# EXERCISE GOAL:
Say how many of the lines below contain the word "news"; nothing else belongs in the answer.

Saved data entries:
____________________
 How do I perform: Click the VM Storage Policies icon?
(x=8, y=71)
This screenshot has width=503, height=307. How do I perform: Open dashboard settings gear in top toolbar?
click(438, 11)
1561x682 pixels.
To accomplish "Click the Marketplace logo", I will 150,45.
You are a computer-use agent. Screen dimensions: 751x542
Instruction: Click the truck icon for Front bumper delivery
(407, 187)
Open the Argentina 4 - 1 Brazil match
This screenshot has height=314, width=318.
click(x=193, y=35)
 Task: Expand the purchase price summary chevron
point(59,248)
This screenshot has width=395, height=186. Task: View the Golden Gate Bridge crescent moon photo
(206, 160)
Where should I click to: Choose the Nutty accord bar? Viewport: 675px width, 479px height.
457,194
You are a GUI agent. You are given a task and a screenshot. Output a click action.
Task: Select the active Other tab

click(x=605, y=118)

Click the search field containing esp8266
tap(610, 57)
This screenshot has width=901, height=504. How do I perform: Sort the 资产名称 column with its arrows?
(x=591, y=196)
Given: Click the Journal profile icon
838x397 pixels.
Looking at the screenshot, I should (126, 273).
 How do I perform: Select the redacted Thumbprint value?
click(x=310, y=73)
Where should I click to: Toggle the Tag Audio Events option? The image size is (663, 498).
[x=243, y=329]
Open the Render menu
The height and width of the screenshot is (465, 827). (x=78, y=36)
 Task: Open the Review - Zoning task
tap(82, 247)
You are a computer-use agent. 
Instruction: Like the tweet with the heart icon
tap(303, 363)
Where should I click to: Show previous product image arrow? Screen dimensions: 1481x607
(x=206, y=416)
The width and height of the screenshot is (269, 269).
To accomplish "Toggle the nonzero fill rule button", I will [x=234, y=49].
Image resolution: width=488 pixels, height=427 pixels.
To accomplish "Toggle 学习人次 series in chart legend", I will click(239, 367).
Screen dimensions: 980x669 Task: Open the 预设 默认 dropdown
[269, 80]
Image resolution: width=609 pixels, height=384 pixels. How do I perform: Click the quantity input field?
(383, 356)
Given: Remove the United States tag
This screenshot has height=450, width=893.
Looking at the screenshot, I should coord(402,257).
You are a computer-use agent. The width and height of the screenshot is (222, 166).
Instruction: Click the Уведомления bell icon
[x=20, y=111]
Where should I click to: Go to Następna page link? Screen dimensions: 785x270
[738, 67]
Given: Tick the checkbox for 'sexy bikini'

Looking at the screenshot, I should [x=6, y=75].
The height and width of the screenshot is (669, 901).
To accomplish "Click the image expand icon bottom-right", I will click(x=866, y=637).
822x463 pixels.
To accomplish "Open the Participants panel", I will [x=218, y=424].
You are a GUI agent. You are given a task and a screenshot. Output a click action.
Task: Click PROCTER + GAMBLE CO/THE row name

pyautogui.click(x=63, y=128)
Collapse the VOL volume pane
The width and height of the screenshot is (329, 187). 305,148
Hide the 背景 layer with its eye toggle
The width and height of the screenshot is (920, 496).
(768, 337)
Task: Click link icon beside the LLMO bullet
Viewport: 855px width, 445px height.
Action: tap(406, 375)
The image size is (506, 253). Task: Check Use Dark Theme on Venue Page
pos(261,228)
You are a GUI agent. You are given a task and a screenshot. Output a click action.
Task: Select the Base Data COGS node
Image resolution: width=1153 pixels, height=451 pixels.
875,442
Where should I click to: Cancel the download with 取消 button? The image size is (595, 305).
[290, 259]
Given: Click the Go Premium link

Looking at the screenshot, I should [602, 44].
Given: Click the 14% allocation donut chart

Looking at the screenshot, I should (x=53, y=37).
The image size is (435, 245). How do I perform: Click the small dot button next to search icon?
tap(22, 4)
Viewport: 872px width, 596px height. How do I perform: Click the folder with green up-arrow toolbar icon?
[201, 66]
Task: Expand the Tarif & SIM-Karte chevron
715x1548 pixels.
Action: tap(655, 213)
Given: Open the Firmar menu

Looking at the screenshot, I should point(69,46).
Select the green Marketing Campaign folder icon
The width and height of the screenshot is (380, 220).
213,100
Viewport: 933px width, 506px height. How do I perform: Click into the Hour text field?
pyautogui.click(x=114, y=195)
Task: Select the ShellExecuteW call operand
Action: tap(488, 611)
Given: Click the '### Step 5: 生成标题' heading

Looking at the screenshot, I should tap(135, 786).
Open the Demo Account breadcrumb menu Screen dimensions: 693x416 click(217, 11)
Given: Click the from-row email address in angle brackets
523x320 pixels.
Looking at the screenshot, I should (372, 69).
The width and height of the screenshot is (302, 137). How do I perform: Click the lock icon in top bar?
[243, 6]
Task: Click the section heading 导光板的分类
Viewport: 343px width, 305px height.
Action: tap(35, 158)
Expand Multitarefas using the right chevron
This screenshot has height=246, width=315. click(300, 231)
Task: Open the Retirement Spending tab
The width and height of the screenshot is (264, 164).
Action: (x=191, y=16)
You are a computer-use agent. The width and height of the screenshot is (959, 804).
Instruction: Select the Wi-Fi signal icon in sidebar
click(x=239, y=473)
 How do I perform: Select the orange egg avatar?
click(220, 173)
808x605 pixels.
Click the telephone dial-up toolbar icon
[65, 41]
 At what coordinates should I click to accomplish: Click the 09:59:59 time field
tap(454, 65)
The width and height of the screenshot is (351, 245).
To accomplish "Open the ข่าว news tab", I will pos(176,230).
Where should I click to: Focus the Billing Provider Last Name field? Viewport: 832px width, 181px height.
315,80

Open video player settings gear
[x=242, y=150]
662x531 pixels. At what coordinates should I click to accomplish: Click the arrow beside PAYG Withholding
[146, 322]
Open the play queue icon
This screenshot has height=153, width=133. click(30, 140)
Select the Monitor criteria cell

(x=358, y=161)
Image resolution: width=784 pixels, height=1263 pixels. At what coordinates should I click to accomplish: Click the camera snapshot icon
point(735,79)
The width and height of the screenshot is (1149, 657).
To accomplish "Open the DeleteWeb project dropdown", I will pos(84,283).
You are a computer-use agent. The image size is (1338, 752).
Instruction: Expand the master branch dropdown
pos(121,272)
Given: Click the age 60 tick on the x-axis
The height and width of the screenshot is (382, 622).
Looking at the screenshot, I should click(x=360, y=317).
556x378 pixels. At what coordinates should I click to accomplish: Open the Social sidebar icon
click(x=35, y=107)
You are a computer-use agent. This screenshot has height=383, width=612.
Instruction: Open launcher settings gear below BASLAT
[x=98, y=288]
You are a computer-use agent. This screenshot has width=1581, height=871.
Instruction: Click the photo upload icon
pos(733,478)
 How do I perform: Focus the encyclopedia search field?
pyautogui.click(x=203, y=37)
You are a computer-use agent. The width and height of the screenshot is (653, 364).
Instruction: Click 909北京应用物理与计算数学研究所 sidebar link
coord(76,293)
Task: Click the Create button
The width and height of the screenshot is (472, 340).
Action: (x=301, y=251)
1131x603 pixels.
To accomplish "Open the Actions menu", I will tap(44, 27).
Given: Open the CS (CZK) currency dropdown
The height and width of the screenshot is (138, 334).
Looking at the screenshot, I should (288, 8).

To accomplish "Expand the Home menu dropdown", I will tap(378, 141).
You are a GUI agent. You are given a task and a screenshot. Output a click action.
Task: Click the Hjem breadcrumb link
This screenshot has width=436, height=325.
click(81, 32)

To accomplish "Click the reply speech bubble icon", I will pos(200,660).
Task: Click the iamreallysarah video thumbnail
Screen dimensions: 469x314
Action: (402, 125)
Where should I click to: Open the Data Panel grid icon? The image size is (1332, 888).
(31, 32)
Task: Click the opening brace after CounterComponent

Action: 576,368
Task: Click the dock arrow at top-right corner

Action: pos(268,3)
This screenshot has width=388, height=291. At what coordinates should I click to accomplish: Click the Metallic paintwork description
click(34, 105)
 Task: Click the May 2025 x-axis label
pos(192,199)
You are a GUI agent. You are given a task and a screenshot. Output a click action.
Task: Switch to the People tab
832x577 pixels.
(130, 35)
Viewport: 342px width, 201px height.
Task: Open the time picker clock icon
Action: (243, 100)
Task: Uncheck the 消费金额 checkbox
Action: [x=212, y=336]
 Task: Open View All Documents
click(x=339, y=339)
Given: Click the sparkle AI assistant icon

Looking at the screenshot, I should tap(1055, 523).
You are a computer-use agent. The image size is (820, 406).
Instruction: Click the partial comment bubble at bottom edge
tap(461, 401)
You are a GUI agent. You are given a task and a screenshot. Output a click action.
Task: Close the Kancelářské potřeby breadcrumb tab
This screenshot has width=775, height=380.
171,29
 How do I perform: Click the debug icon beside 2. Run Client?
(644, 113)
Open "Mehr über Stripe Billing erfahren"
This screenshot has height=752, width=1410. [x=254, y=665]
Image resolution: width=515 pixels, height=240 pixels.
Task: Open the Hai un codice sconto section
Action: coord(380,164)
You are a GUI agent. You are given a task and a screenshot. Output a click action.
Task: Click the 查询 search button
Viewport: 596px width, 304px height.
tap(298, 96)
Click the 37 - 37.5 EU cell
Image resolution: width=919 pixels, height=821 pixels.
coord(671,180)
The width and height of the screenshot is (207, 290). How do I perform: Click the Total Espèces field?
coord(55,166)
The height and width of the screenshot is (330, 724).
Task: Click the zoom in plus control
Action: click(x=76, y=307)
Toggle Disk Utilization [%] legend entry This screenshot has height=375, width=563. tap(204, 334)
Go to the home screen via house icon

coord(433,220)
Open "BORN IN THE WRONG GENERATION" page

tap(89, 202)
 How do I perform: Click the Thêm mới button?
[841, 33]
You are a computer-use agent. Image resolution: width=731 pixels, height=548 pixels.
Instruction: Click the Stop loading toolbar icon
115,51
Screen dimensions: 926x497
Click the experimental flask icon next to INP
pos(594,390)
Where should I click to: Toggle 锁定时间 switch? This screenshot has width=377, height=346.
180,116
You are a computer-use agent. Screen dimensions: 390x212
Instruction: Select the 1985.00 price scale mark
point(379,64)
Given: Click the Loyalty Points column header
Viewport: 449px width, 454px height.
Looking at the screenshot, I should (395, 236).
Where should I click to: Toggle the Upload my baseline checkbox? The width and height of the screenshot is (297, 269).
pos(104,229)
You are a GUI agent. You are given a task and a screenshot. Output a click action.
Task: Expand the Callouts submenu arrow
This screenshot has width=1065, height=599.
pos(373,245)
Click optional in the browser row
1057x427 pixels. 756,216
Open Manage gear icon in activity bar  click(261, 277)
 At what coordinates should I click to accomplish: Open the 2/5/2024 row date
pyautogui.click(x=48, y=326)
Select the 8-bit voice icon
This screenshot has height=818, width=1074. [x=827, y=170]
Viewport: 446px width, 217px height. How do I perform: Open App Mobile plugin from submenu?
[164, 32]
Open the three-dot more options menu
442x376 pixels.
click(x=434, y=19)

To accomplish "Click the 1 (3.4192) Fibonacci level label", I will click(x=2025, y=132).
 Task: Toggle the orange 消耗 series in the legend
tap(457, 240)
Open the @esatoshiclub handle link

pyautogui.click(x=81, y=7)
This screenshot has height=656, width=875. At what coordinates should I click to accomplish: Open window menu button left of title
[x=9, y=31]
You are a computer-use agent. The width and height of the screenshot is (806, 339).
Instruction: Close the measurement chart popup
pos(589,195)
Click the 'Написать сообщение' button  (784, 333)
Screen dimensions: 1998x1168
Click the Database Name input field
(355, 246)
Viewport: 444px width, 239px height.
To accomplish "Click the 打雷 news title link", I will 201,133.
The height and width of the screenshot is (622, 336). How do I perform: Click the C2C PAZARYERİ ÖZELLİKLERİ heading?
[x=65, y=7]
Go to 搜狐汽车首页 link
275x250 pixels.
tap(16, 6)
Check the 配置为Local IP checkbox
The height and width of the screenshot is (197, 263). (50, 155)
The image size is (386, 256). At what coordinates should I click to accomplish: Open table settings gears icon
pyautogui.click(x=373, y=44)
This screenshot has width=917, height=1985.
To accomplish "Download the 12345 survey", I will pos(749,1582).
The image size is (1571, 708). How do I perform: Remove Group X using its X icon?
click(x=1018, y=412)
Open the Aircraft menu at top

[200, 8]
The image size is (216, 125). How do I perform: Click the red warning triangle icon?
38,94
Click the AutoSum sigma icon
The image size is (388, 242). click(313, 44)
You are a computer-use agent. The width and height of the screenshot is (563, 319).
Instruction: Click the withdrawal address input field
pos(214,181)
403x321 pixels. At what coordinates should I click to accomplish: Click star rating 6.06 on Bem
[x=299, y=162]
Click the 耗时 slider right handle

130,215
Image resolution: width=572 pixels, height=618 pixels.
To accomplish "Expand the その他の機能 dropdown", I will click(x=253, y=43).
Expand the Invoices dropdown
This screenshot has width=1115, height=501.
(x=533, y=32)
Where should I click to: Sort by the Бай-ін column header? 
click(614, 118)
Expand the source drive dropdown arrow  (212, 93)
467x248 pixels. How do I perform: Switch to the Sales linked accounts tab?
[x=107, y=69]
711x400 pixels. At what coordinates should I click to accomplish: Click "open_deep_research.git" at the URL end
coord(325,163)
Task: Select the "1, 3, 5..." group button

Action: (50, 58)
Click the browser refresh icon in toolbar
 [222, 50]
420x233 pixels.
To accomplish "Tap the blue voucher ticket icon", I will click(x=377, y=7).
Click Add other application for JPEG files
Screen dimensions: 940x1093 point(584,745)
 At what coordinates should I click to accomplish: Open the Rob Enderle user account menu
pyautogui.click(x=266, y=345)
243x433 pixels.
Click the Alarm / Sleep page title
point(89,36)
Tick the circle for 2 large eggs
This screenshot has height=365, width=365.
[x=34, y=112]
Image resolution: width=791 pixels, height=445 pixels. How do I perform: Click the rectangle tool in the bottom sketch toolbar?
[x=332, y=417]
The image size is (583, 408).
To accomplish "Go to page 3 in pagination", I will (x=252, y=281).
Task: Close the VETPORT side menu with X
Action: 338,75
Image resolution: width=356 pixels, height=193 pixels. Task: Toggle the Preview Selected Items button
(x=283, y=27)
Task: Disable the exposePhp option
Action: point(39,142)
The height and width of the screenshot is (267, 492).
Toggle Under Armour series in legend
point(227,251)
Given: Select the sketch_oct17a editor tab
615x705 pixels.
____________________
# YOUR RESPONSE:
2